Scientists cannot say exactly where the magma is, however.

Seismicity had picked up steadily in recent days and by Saturday levels were equal to or higher than the Oct. 5 steam and ash eruption that sent a thick gray cloud thousands of feet in the air and dusted some areas northeast of the volcano with gritty ash.

The level alert remained at “volcano advisory” Sunday. Scientists have said an eruption would have to be imminent or occurring to raise the alert.

Activity is expected to ebb and flow, and the most likely scenario now is weeks or months of occasional steam blasts and possibly some eruptions of fresh volcanic rock.

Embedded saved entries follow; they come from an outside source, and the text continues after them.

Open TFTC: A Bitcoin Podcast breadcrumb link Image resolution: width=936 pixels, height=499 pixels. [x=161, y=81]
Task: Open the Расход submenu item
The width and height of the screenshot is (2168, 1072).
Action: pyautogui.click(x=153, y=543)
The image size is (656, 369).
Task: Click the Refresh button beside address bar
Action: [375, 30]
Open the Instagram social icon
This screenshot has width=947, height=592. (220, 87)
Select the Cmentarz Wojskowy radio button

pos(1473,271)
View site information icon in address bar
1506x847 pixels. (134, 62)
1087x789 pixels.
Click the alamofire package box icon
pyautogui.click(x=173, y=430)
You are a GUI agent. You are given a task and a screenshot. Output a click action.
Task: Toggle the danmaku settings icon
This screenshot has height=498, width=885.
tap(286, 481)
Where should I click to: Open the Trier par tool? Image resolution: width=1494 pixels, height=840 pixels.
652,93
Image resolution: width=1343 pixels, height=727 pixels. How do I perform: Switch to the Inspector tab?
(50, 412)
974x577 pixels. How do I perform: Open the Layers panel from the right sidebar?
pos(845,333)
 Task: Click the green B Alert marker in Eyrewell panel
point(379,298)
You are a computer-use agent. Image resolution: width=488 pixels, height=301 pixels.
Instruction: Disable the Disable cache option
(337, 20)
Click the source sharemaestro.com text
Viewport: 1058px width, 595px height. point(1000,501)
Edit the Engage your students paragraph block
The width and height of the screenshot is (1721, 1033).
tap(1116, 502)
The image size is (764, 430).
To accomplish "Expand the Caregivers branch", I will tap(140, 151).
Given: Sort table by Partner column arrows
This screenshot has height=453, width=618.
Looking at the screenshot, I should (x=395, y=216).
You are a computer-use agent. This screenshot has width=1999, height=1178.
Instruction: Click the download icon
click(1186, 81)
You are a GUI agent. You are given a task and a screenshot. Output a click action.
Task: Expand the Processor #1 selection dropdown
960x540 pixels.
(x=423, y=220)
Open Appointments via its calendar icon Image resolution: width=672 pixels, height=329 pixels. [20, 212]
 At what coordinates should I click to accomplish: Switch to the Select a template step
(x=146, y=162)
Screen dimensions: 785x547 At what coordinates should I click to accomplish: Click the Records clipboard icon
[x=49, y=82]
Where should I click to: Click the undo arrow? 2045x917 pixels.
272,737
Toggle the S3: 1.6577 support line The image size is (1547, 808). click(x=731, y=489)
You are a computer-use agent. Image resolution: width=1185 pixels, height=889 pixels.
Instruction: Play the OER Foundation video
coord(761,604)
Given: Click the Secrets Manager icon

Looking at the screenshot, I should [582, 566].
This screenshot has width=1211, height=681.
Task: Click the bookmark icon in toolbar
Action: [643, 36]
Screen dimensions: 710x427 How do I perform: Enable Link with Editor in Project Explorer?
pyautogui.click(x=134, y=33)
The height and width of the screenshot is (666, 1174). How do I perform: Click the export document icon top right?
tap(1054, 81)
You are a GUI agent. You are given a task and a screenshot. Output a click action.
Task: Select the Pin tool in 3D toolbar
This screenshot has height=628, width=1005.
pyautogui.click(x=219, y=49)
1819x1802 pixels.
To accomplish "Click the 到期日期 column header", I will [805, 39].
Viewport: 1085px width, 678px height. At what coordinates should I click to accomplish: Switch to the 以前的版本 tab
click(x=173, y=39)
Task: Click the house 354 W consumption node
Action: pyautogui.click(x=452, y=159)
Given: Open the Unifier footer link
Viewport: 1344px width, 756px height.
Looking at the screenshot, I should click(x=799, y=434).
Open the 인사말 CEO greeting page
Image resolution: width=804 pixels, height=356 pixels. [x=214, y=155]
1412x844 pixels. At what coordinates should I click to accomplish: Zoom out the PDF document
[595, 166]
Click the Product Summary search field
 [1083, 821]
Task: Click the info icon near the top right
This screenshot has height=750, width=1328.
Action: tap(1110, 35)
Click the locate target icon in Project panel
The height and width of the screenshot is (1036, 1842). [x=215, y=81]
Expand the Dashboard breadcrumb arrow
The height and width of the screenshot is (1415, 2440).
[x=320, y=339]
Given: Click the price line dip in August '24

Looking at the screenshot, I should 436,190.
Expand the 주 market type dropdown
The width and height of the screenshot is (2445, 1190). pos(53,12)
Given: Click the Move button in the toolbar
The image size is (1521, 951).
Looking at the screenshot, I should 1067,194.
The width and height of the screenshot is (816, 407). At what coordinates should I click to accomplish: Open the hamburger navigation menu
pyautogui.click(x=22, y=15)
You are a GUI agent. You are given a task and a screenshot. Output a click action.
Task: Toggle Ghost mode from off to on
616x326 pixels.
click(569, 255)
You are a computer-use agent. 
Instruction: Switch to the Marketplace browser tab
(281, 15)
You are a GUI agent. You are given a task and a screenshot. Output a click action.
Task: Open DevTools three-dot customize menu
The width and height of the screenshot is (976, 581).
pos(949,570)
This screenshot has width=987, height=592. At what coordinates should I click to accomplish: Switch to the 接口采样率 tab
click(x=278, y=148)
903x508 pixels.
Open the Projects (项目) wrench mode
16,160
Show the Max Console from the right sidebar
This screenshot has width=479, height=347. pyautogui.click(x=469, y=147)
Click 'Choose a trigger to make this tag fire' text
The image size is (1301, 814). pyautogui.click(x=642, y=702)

Thousands of small earthquakes have shaken the peak in the Cascade Range since Sept. 23. The volcano spewed clouds of steam mixed with small amounts of old volcanic ash each day from Oct. 1 through Oct. 5.

Activity later diminished and the alert level was lowered Oct. 6. The downgrade indicated the probability of a life-threatening eruption had decreased significantly since Oct. 2, when thousands of people were evacuated from areas around the mountain.

Officials have cautioned, however, that an eruption still could occur with very little warning.

Geologists do not anticipate anything similar to the May 18, 1980, blast that killed 57 people, blew 1,300 feet off the top of the peak and paralyzed much of the inland Pacific Northwest with gritty volcanic ash.